Thursday, 2 May 2013

The Problems At Home & Abroad - 1

 ॐ वीरेश्वराय विद्महे विवेकानन्दाय धीमहि । तन्नो वीर: प्रचोदयात् ।

Our representative met the Swami Vivekananda in the train at the Chingleput Station and travelled with him to Madras. The following is the report of the interview:
 

"What made you go to America, Swamiji?"
 

"Rather a serious question to answer in brief. I can only answer it partly now. Because I travelled all over India, I wanted to go over to other countries. I went to America by the Far East."
 

"What did you see in Japan, and is there any chance of India following in the progressive steps of Japan?"
 

"None whatsoever, until all the three hundred millions of India combine together as a whole nation. The world has never seen such a patriotic and artistic race as the Japanese, and one special feature about them is this that while in Europe and elsewhere Art generally goes with dirt, Japanese Art is Art plus absolute cleanliness. I would wish that every one of our young men could visit Japan once at least in his lifetime. It is very easy to go there. The Japanese think that everything Hindu is great and believe that India is a holy land. Japanese Buddhism is entirely different from what you see in Ceylon. It is the same as Vedanta. It is positive and theistic Buddhism, not the negative atheistic Buddhism of Ceylon.
 

"What is the key to Japan's sudden greatness?"
 

"The faith of the Japanese in themselves, and their love for their country. When you have men who are ready to sacrifice their everything for their country, sincere to the backbone — when such men arise, India will become great in every respect. It is the men that make the country! What is there in the country? If you catch the social morality and the political morality of the Japanese, you will be as great as they are. The Japanese are ready to sacrifice everything for their country, and they have become a great people. But you are not; you cannot be, you sacrifice everything only for your own families and possessions."
 

"Is it your wish that India should become like Japan?"
 

"Decidedly not. India should continue to be what she is. How could India ever become like Japan, or any nation for the matter of that? In each nation, as in music, there is a main note, a central theme, upon which all others turn. Each nation has a theme: everything else is secondary. India's theme is religion. Social reform and everything else are secondary. Therefore India cannot be like Japan. It is said that when 'the heart breaks', then the flow of thought comes. India's heart must break, and the flow of spirituality will come out. India is India. We are not like the Japanese, we are Hindus. India's very atmosphere is soothing. I have been working incessantly here, and amidst this work I am getting rest.
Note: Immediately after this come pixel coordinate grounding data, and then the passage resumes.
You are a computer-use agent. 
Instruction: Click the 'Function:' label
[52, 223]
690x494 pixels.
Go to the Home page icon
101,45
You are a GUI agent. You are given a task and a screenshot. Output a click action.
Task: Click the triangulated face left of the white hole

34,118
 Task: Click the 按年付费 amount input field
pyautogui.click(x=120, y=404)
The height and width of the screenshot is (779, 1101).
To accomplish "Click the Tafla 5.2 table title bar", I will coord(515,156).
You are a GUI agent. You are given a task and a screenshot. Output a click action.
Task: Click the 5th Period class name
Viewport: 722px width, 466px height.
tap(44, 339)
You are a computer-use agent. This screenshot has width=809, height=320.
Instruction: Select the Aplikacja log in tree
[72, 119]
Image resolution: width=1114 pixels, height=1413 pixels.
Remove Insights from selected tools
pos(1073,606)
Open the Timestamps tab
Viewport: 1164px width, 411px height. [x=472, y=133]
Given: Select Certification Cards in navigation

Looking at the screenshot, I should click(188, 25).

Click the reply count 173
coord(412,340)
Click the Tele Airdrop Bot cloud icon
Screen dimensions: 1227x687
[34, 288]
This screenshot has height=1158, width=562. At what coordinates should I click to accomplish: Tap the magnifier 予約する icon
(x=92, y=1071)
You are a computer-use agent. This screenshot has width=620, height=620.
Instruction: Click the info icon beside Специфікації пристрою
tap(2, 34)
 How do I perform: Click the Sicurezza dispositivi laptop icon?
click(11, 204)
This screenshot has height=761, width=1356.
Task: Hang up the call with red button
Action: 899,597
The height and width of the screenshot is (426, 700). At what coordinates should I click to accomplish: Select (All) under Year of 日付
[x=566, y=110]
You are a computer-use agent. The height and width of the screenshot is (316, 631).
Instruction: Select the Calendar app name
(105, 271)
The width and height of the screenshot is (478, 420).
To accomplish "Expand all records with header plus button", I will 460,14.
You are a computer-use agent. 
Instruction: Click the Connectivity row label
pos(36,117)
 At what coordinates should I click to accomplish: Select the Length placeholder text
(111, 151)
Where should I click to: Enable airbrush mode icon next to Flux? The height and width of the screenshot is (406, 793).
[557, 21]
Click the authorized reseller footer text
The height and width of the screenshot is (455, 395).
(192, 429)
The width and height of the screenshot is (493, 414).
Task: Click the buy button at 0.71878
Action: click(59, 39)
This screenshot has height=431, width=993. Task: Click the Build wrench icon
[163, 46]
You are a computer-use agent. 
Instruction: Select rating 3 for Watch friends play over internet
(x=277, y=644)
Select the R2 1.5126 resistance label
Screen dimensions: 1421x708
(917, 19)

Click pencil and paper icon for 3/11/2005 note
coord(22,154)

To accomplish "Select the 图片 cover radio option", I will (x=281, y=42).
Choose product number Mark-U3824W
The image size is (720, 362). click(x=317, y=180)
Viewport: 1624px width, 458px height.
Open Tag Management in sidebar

It is only from spiritual work that we can get rest in India. If your work is material here, you die of — diabetes!"
 

"So much for Japan. What was your first experience of America, Swamiji?"
 

"From first to last it was very good. With the exception of the missionaries and 'Church-women' the Americans are most hospitable, kind-hearted, generous, and good-natured."
......
 

"What is your idea about the results of the Parliament of Religions?"
 

"The Parliament of Religions, as it seems to me, was intended for a 'heathen show' before the world: but it turned out that the heathens had the upper hand and made it a Christian show all around. So the Parliament of Religions was a failure from the Christian standpoint, seeing that the Roman Catholics, who were the organisers of that Parliament, are, when there is a talk of another Parliament at Paris, now steadily opposing it. But the Chicago Parliament was a tremendous success for India and Indian thought. It helped on the tide of Vedanta, which is flooding the world. The American people — of course, minus the fanatical priests and Church-women — are very glad of the results of the Parliament."
 

"What prospects have you, Swamiji, for the spread of your mission in England?"
 

"There is every prospect. Before many years elapse a vast majority of the English people will be Vedantins. There is a greater prospect of this in England than there is in America. You see, Americans make a fanfaronade of everything, which is not the case with Englishmen. Even Christians cannot understand their New Testament, without understanding the Vedanta. The Vedanta is the rationale of all religions. Without the Vedanta every religion is superstition; with it everything becomes religion."
...
"What are your views with regard to the Indian masses?"

 

"Oh, we are awfully poor, and our masses are very ignorant about secular things. Our masses are very good because poverty here is not a crime. Our masses are not violent. Many times I was near being mobbed in America and England, only on account of my dress. But I never heard of such a thing in India as a man being mobbed because of peculiar dress. In every other respect, our masses are much more civilised than the European masses."
 

"What will you propose for the improvement of our masses?"
 

"We have to give them secular education. We have to follow the plan laid down by our ancestors, that is, to bring all the ideals slowly down among the masses. Raise them slowly up, raise them to equality. Impart even secular knowledge through religion."
"But do you think, Swamiji, it is a task that can be easily accomplished?"

 

"It will, of course, have gradually to be worked out. But if there are enough self-sacrificing young fellows, who, I hope, will work with me, it can be done tomorrow. It all depends upon the zeal and the self-sacrifice brought to the task."
 
To Be Continue....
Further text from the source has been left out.